All these archaeological elements fit in a chronological sequence Iberia-NW Africa-NE Africa that would be partly reversed later on with the Capsian (which did not arrive to Iberia though). The rather good match with genetic identifiers also seems to support this scheme. Maybe some corners need to be polished but I am every day much more persuaded that the ultimate origin of North Africans is in Europe, specifically in Iberia, rather that West Asia - even if later waves from the Nile and West Asia itself may have obscured this correlation.»
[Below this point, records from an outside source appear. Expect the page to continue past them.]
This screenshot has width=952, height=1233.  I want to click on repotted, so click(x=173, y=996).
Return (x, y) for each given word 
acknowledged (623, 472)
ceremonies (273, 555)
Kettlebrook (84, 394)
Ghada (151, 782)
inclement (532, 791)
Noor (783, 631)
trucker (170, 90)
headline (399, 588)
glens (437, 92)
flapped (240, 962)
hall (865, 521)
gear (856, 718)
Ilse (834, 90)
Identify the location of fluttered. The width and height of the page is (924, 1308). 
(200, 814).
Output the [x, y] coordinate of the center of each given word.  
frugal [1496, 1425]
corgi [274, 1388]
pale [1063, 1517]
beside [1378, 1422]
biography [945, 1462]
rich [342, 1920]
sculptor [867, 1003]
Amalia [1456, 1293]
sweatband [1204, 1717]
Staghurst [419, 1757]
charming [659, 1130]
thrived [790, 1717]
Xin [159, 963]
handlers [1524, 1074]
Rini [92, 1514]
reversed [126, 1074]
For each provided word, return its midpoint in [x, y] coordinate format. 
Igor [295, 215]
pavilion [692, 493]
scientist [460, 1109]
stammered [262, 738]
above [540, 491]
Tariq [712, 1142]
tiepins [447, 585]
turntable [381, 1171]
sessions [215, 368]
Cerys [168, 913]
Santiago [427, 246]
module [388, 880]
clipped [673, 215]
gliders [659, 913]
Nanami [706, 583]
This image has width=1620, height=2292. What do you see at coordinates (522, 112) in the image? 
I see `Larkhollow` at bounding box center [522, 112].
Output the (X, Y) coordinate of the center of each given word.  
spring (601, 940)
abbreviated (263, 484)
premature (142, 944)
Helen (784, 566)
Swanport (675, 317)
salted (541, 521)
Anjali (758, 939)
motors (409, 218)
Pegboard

Aqui existe mais informação sobre uma expansão pré-histórica a partir da Peninsula Ibérica (neste caso dando particular ênfase ao haplogrupo maternal H):
«The enhanced genealogical resolution clearly shows that sub-clades of haplogroup H have highly distinctive geographical distributions. The patterns of frequency and diversity suggest that haplogroup H entered Europe from the Near East ∼20,000–25,000 years ago, around the time of the Last Glacial Maximum (LGM), and some sub-clades re-expanded from an Iberian refugium when the glaciers retreated ∼15,000 years ago. This shows that a large fraction of the maternal ancestry of modern Europeans traces back to the expansion of hunter-gatherer populations at the end of the last Ice Age.»